Pavo wrapped an arm around the shivering Falco, helping him to stand tall. Father’s body was growing cold. The realisation tore Pavo’s heart in half. ‘You might see today as some kind of victory, Archimagus. Aye, the scroll poses you no threat. But look at what stands before you; Roman legionaries, like a dagger in the heart of your realm. If a dogged few can do this, then think what the empire’s many legions might achieve.’
Ramak halted in his stride and glared at Pavo, then threw his head back and boomed with laughter that filled the domed chamber. ‘Your legions in Syria are weak and scattered. Most have been forced to rush west to fight the Goths. I know this.’ He spread out his arms as if savouring the moment. ‘I know all of this.’ A serene expression hung on his face momentarily, then a shadow from the fire transformed it into a searing scowl. ‘Seize them!’

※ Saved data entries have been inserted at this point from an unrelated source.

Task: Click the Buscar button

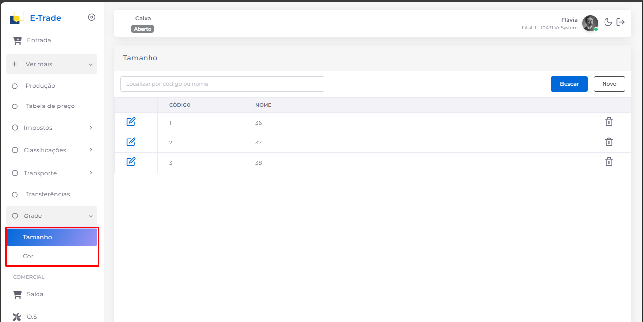Action: (x=568, y=84)
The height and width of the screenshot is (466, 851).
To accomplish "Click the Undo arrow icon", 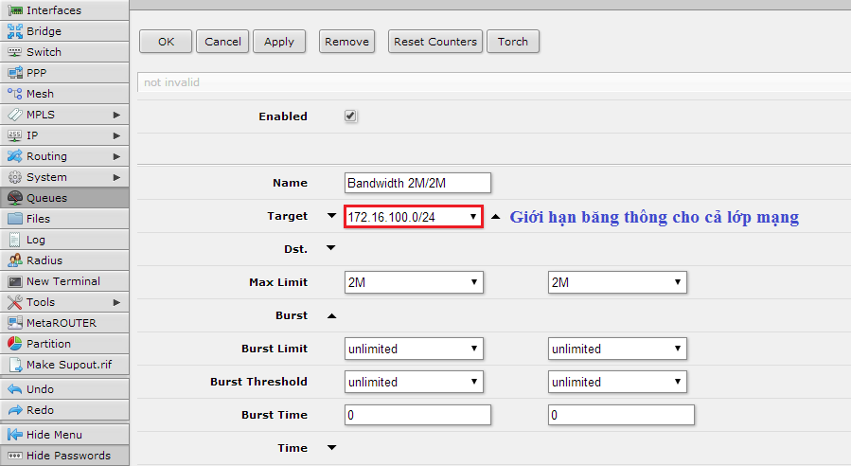I will click(x=15, y=389).
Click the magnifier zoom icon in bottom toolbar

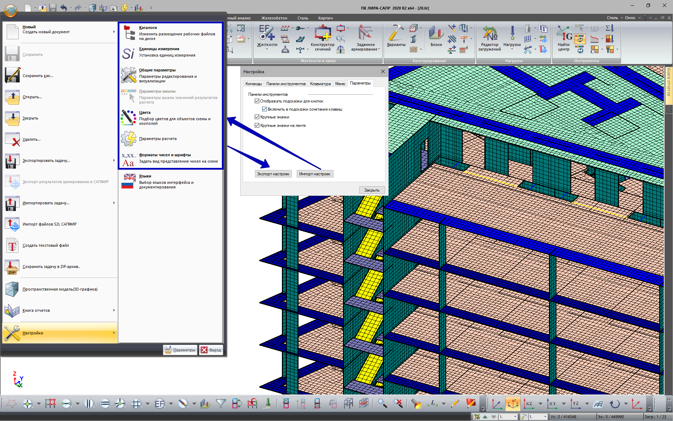click(382, 403)
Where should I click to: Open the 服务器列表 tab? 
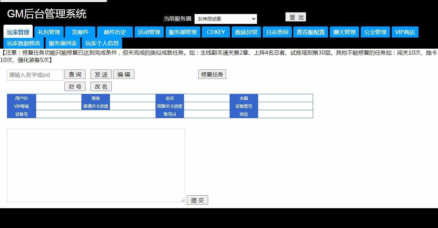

In a flash, the pushtigban had their spears at Pavo and Sura’s throats. Pavo braced, sword raised, ready to hack at the spear tip, but Falco squeezed his arm.
‘Do not, Pavo!’ Falco croaked weakly. Then he whispered in Pavo’s ear. ‘I will be with you, Son. Always.’
Pavo hesitated, frowning, his gaze hanging on father’s sightless expression as the pushtigban disarmed Sura and Pavo then hauled them away from the fire pit and Falco. ‘Father?’ he called weakly, seeing a look of finality wash across Falco’s haggard features. The pushtigban kicked at the back of Pavo’s knees and he and Sura slumped to kneeling.
‘The old man will die first,’ Ramak purred, stepping over to Falco at the edge of the fire pit, eyeing him like a butcher examining a lamb. ‘His eyes are already gone and we will have little pleasure in his torture. The other two can watch him burn before their torture begins.’
Pavo’s heart pounded on his ribs as he saw Ramak’s face contort with a grin.
The archimagus drew a dagger from his belt and thrust it into Falco’s midriff. The blade sunk deep and black blood washed from the wound.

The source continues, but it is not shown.